[
https://issues.apache.org/jira/browse/HBASE-4191?page=com.atlassian.jira.plugin.system.issuetabpanels:comment-tabpanel&focusedCommentId=13134803#comment-13134803
]
Mikhail Bautin commented on HBASE-4191:
---------------------------------------
@Ted: could you please elaborate on how you express the region assignment
problem as a Max Flow problem? If we define the "cost" of assigning a region to
a server based on locality, and define a constraint of "load balancedness" to
be such that each regionserver is assigned no more than approximately
ceil(numRegions / numServers) + C regions for some small value of C, then I can
see how the problem becomes a min-cost max flow
(http://en.wikipedia.org/wiki/Minimum_cost_flow_problem). However, I don't see
how we could reduce the assignment problem to the max-flow problem directly
(http://en.wikipedia.org/wiki/Maximum_flow_problem).

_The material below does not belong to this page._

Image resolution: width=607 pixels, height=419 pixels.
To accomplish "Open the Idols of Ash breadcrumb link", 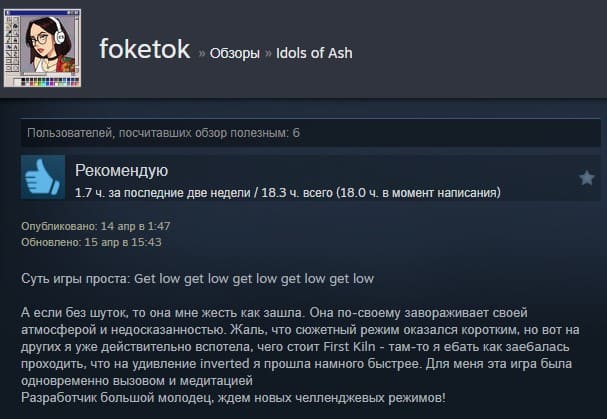I will coord(314,53).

> hbase load balancer needs locality awareness
> --------------------------------------------
>
> Key: HBASE-4191
> URL: https://issues.apache.org/jira/browse/HBASE-4191
> Project: HBase
> Issue Type: New Feature
> Reporter: Ted Yu
> Assignee: Liyin Tang
>
> Previously, HBASE-4114 implements the metrics for HFile HDFS block locality,
> which provides the HFile level locality information.
> But in order to work with load balancer and region assignment, we need the
> region level locality information.
> Let's define the region locality information first, which is almost the same
> as HFile locality index.
> HRegion locality index (HRegion A, RegionServer B) =
> (Total number of HDFS blocks that can be retrieved locally by the
> RegionServer B for the HRegion A) / ( Total number of the HDFS blocks for the
> Region A)
> So the HRegion locality index tells us that how much locality we can get if
> the HMaster assign the HRegion A to the RegionServer B.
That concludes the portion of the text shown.